I post this in honor of the disappearing drudgery that is the Philadelphia winter. I jokingly wrote it about a year and a half ago for a couple of co-workers who had recently moved to Philly from the South. Yippee for spring!
An Insider’s Guide to Winter in Philly
Who: Preethi Bettadapur
What: Newly-minted college freshman.
Where: Philadelphia, Pennsylvania
When: Winter of 2002
Why: I enjoy masochism.
Having lived much of my life in the Deep South, I was terrified of moving to Utah before my junior year in high school. This was largely because my teenage self dreaded the thought of leaving my friends, house, and, importantly, my quick-witted boyfriend. Throw into the mix the fact that I knew virtually nothing about the Beehive state other than that a large, salty body of water was contained therein, a lot of “Mormons” lived there, and it, ya’ know, occasionally got a little bit snow (read: enough for the Winter Olympics), and you have a recipe for adolescent angst.

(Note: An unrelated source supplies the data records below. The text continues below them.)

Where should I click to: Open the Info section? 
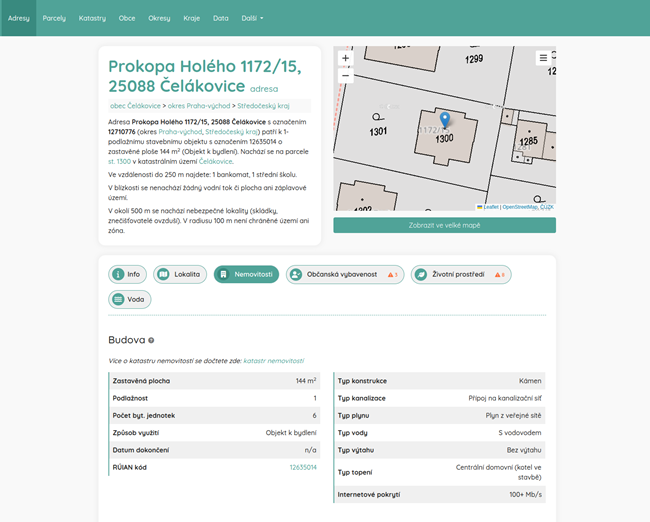click(x=127, y=274)
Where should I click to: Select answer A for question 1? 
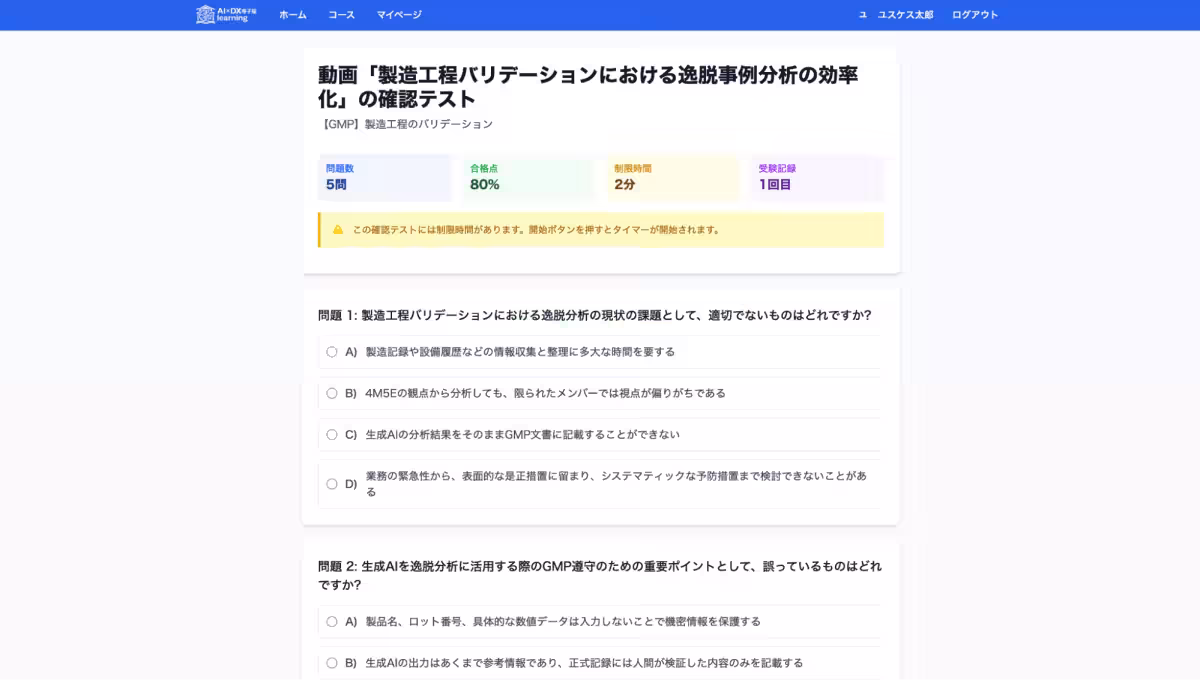coord(331,351)
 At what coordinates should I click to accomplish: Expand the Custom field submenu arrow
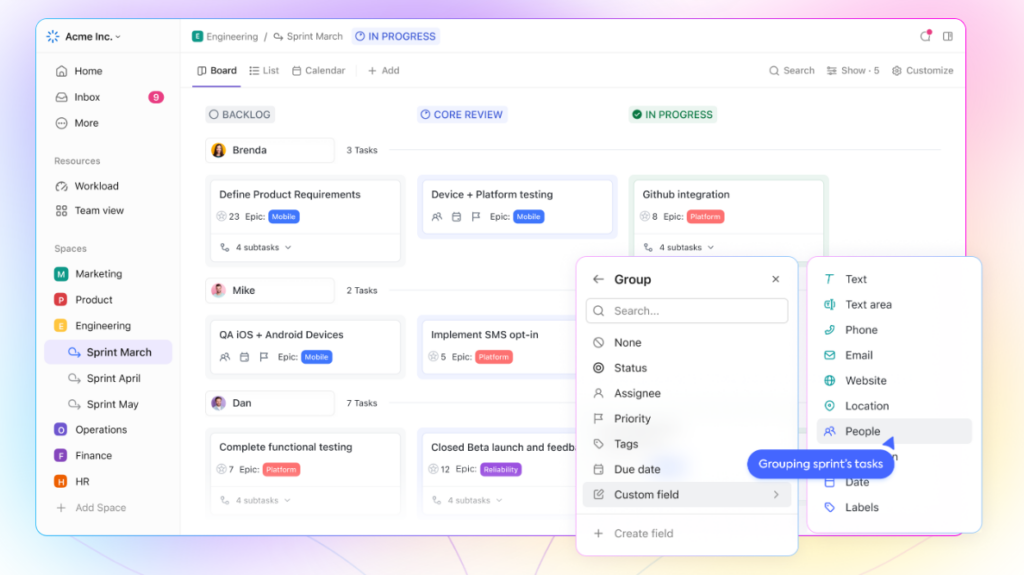tap(776, 495)
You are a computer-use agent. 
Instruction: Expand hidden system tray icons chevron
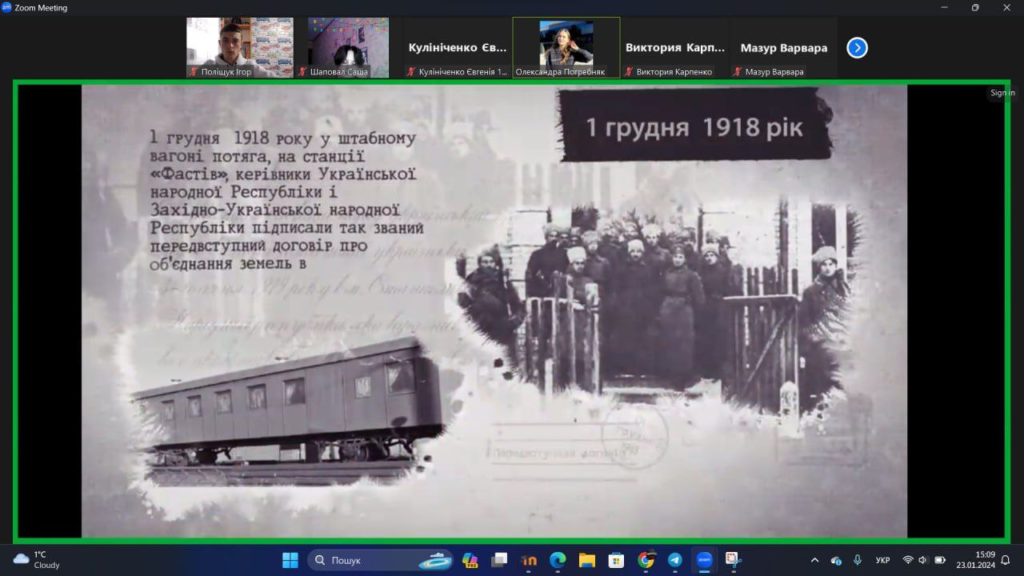point(814,560)
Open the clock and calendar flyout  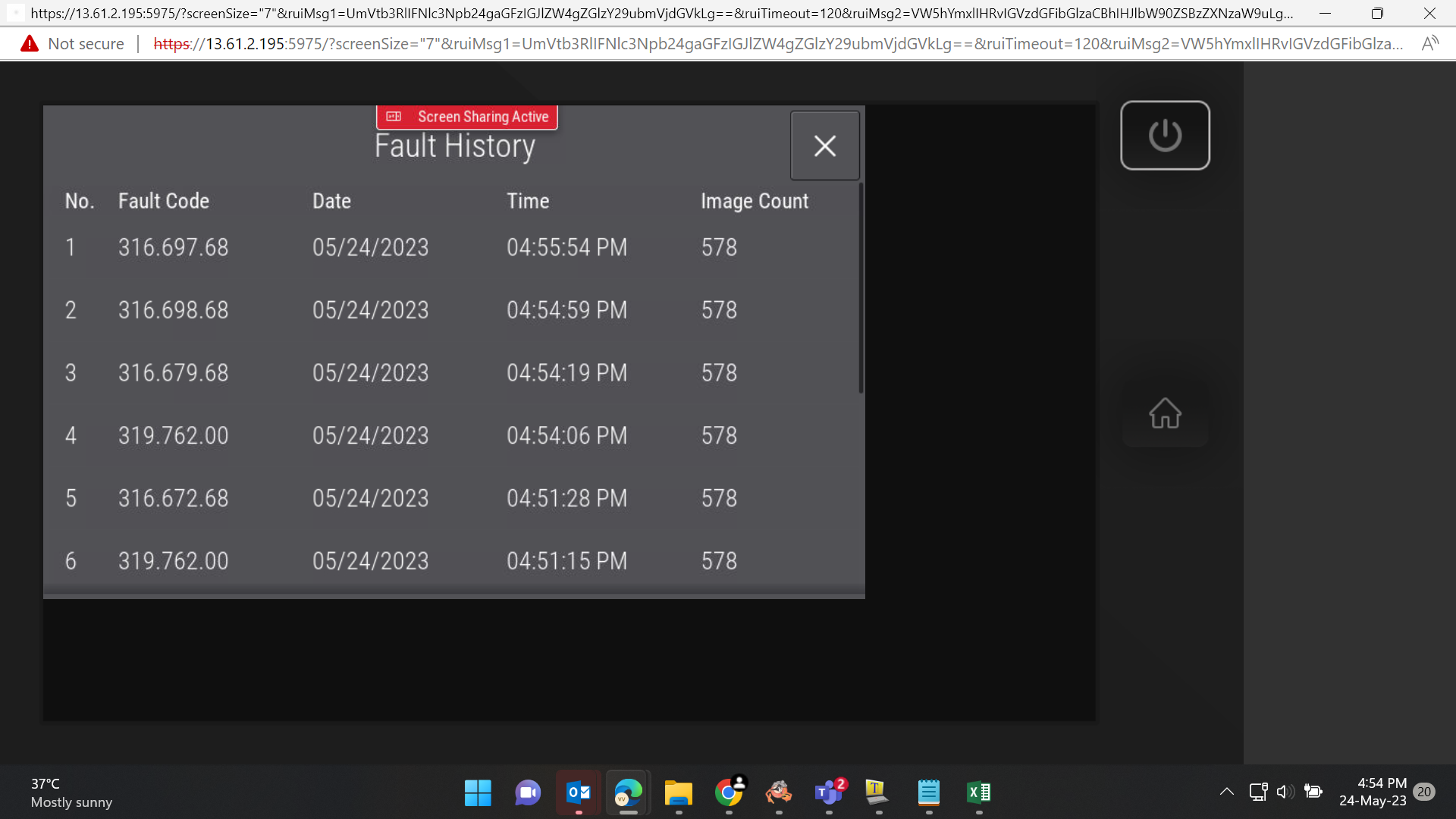point(1373,792)
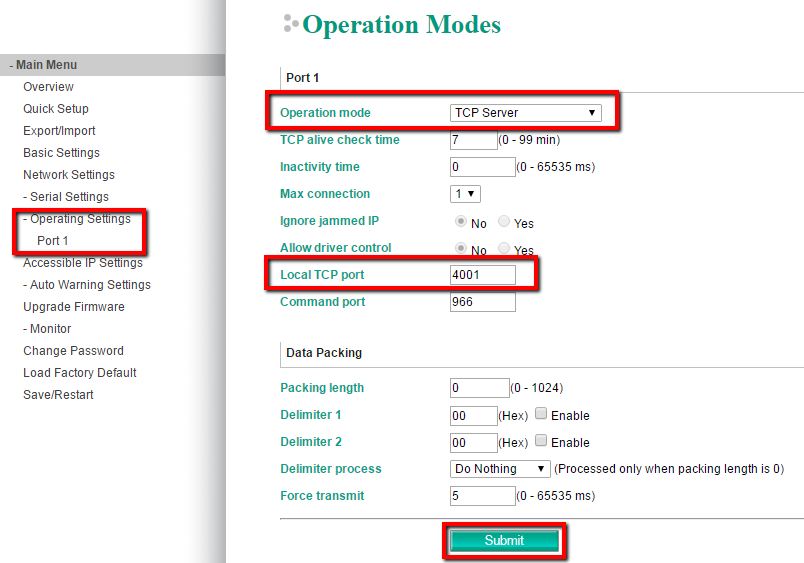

Despite my desperate dread of the cold, however, I found that it was surprisingly quite lovely. Utah cold is interesting in that it is brisk but not bitter, snowy but not unbearable. Rather, it was beautiful.
As a now-seasoned cold-weather aficionado, I had no fear of the impending Philadelphia winter; at least, until it hit. To my displeasure, Philly winters are far from pretty. Instead, they are blustery, damp, and dreary – that is, nothing like western cold. I quickly discovered that walking around campus in this weather necessitated a far different cold-weather regimen from that to which I was accustomed. So, having now completed my fourth year in the city, and having decided to remain here to work, I’ve decided to pass on the knowledge I’ve accumulated in hopes that it will bring others figurative and literal warmth. Or at the very least, hope in the fact that someone else has pulled through.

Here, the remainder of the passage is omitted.